De LungART studie is een multi-institutionele gerandomiseerde fase III-studie die mediastinale PORT (54 Gy/ 27-30 fracties) vergelijkt met een behandeling zonder PORT.2 Patiënten konden geïncludeerd worden als zij een ECOG performance score hadden van 0-2, een complete resectie hadden ondergaan met lymfklieronderzoek en aangetoonde N2-ziekte. Eerder ondergane (neo-)adjuvante chemotherapie was toegestaan. Primaire uitkomstmaat van de studie was DFS. In totaal moesten 500 patiënten en 292 events een verschil van 12% in 3-jarige DFS laten zien. Patiëntkarakteristieken waren in beide armen van de studie gelijk verdeeld bij baseline. Opgemerkt moet worden dat ongeveer 40% van de patiënten in de PORT-arm onvoorziene N2-ziekte had en derhalve geschikte kandidaten voor de studie waren. Het overgrote deel van de patiënten (78% in de PORT-arm en 81% in de controle-arm) had een lobectomie ondergaan.

RESULTATEN

Op het moment van de analyse (31 mei 2019) waren 501 patiënten geïncludeerd (249 in de controle-arm en 252 in de PORT-arm) en hadden zich 296 events voorgedaan. Mediane follow-up was 4,8 jaar. De mediane DFS ging van 22,8 maanden in de controle-arm naar 30,5 maanden in de PORT-arm, maar dit was geen significant verschil (HR [95% BI]: 0,85 [0,67-1,07], p= 0,16). De 3-jarige DFS was respectievelijk 43,8% en 47,1%, wat meer was dan vooraf werd verwacht. Bij 46,1% van de patiënten in de controle-arm deed zich een mediastinaal recidief voor vergeleken met 25% in de PORT-arm, maar in de PORT-arm overleden meer patiënten (14,6% tegenover 5,3%). De 3-jaas algehele overleving was goed, maar verschilde weinig tussen de twee armen (65,8% in de controle-arm en 66,5% in de PORT-arm). In de controle-arm waren er meer sterfgevallen die gerelateerd waren aan progressie of recidief (86,1% versus 69,4%) maar in de PORT-arm waren er meer sterfgevallen die een cardiopulmonaire oorzaak hadden (16,2% versus 2,0%) en aan radiotherapie of chemotherapie gerelateerde toxiciteit (3,0% versus 0,0%). Zoals verwacht werd er wel meer vroege toxiciteit (in de eerste drie maanden na randomisatie) van graad 3/4 in de PORT-arm (11,6% tegenover 7,7%). Late toxiciteit van graad 3/4 kwam vaker voor bij de PORT-arm (10,8% versus 4,9%). Ten slotte werden in de PORT-arm vaker secundaire carcinomen vastgesteld dan bij patiënten in de controle-arm (11,1% versus 7,2%). Dat gold vooral voor tweede longcarcinomen (39,3% tegenover 22,2%), maar verdere analyse is nodig.

## Vastgelegde gegevens:
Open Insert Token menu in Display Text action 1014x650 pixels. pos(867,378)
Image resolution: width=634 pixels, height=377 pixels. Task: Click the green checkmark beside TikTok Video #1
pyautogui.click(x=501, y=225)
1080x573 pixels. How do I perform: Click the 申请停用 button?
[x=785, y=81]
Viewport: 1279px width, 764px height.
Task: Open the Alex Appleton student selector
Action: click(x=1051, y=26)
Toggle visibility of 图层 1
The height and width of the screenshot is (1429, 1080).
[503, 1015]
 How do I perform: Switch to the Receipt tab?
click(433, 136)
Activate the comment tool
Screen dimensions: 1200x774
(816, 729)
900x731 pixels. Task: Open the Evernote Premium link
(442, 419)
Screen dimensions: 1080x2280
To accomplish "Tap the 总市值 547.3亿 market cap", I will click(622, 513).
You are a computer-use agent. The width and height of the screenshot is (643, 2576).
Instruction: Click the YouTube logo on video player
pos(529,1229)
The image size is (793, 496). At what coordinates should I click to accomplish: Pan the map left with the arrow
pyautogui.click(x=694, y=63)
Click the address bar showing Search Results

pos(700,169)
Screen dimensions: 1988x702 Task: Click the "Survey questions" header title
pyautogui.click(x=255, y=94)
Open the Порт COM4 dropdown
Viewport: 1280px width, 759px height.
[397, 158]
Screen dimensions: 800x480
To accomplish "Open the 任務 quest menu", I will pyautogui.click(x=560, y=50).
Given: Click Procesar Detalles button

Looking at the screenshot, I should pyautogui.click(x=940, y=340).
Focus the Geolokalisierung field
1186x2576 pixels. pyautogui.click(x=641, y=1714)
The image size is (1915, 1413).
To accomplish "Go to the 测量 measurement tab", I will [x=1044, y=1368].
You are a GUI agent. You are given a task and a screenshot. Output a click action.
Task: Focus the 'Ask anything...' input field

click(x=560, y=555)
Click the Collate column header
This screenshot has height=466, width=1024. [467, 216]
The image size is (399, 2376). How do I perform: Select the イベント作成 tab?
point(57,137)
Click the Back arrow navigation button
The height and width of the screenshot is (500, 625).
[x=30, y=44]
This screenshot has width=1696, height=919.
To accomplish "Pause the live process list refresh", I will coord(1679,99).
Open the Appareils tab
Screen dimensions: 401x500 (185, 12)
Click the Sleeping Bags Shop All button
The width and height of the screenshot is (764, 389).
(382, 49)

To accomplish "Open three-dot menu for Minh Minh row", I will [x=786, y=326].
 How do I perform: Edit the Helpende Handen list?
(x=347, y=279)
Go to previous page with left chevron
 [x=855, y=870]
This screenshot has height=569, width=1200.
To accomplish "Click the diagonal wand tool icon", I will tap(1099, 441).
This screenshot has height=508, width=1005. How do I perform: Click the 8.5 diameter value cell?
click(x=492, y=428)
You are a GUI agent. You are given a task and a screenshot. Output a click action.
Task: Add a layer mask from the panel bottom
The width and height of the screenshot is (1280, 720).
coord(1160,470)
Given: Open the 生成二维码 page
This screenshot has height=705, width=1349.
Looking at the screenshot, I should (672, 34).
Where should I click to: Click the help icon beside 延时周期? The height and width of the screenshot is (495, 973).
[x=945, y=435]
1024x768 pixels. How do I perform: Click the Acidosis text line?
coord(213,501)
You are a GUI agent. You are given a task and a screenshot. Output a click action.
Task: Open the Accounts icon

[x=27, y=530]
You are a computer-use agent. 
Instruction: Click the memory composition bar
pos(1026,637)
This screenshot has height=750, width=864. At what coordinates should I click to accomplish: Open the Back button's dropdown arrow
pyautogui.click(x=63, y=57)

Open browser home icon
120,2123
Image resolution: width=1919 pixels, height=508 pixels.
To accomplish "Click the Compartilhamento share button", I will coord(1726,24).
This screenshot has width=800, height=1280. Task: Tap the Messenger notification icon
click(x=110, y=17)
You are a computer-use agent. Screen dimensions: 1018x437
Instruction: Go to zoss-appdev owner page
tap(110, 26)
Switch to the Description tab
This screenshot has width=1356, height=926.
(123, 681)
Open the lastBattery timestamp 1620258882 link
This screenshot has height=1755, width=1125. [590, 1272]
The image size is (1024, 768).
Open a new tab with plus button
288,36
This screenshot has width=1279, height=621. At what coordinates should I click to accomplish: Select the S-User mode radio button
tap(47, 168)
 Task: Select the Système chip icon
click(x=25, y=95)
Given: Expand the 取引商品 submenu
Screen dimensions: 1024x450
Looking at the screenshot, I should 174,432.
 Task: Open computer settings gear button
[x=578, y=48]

## Doel oefening:
Zet het fragment over de LungART-studie voort, aansluitend op de laatste zin ervan.

## Schriftelijk antwoord:
CONCLUSIE

LungART is de eerste Europese gerandomiseerde studie waarin moderne PORT werd geëvalueerd bij NSCLC-patiënten die een complete resectie hadden ondergaan, die hoofdzakelijk via PET-scans geselecteerd te waren en (neo-)adjuvante chemotherapie hadden gehad. De 3-jaars DFS was in beide studie-armen hoger dan verwacht. PORT kon worden geassocieerd met een niet-statistisch significante toename in DFS van 15% bij stadium IIIA-N2-patiënten. Daarnaast werden in de PORT-arm meer bijwerkingen gemeld, vooral cardiopulmonair, waarvoor verder onderzoek vereist is. Concluderend kan gesteld worden dat PORT niet bij alle volledig gereseceerde stadium IIIA-N2-NSCLC-patiënten aanbevolen kan worden als standaardbehandeling.

Referenties

1. PORT Meta-analysis Trialists Group. Postoperative radiotherapy in non-small-cell lung cancer: systematic review and meta-analysis of individual patient data from nine randomised controlled trials. Lancet;352(9124):2572-63.
2. Le Pechoux C, Pourel N, Barlesi F, et al. An international randomized trial, comparing post-operative conformal radiotherapy (PORT) to no PORT, in patients with completely resected non-small cell lung cancer (NSCLC) and mediastinal N2 involvement: Primary end-point analysis of LungART (IFCT-0503, UK NCRI, SAKK) NCT00410683. Gepresenteerd tijdens ESMO 2020; Abstract LBA3.